So tonight, this dinner in Philadelphia, is way more than celebration; it is a holy reckoning with myself. It is a choice between continuing the pattern of self-betrayal in order to 'fit in' or being ruthlessly honest with myself. Did I love this journey, or did I regret it? I don’t want to disappoint people with my honesty. I don’t want to be labeled as difficult or ungrateful because I am not either of those. What I want more than anything on this night is to be honest and free in front of this room full of familiar faces. They are the faces of family members, teammates, umpires, friends and coaches. Fellow lovers of a silly stick and ball game. Faces I’ve seen up close, and known from afar.
As I look at each face, I wonder if anyone knows what this moment is for me. I wonder if they really know the anguish I feel of being honored for achievements that still haunt me. I say they haunt me because the achievements came with a cost that I’m not sure I would have paid if I knew how broke it would leave me in the end. I traded my soul and beauty for a chance at what I thought was greatness.
I thought that if I worked hard enough, and punished myself long enough, I could earn a spot at some mystical table of worthiness. One day, I hoped that I’d open my email and find an invitation to THE TABLE. I am not exactly sure what table I wanted a seat at, some imagined table of glory. Mostly, I wanted belonging in a world that celebrated part of me while rejecting most of me.

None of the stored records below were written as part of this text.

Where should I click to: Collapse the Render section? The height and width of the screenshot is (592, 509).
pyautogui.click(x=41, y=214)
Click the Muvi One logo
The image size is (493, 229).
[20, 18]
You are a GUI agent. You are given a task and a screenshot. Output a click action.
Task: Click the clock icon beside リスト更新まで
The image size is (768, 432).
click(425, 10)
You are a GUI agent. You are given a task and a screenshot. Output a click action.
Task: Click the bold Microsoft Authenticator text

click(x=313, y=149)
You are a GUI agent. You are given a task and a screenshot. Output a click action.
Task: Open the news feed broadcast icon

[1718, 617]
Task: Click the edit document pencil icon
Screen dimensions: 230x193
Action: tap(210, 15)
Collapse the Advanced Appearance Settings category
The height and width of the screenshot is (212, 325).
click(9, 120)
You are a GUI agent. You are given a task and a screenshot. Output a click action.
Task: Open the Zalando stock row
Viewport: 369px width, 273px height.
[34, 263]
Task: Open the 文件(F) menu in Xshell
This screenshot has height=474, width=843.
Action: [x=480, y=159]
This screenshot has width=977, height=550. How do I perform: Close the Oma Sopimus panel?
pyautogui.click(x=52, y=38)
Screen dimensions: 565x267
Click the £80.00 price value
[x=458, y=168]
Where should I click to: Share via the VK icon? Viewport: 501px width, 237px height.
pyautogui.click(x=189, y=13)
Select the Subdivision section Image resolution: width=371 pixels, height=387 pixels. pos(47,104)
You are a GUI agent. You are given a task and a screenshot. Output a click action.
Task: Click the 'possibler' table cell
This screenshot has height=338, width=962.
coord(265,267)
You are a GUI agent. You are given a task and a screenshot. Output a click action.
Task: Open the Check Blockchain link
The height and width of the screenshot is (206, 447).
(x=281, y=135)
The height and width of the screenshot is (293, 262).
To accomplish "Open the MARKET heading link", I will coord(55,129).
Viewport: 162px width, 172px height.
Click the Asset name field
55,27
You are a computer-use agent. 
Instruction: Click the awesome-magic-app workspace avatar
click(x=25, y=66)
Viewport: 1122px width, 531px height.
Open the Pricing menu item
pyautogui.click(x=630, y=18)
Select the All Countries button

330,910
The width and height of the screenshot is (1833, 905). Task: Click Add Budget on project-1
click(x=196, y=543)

In the world of sport, the stronger performer I became, the more I learned to reject the sensitive, emotional, deep thinking part of me. I didn’t know how to hold space for both. To get where I have gotten in life, to get to this night, I denied part of me so the other part of me could flourish.
Sitting at the table in my orange dress, I make the decision to reclaim the whole of myself. I give voice to the question that has been haunting me as I reflected on my career. Was it worth it? In the quest to become a great athlete, I told myself many lies. I chose a path of pain and self-denial. I allowed myself to be exploited and abused in the pursuit of greatness. As I walk toward the podium, I wonder what I’ll say to this room full of people. How do I sum up my journey in this sport? The love and the hurt. How do I make it make sense? Because none of it makes sense to me. There was pain. So. Much. Pain. Hidden beneath a beautiful lie. A lie I needed to survive. And within the pain, I discovered so much joy. I found friendship and power too. Do I continue the mirage, do I play my role and say what is supposed to be said in these types of speeches, or do I let my heart speak? Do I trust myself enough to let my heart speak? How do I tell the story without being a total downer, and without pretending? I let the question linger, without an answer. I don't need an answer.
I walk to the podium, and I speak from the truest place within me. The place of inspiration, love, and truth. My words are the messy and beautiful merger of the paradox within me - the crazed competitor inviting the deep, intuitive thinker to sit beside her at the table. Both parts of me belong here. The whole of me finally feels welcome here.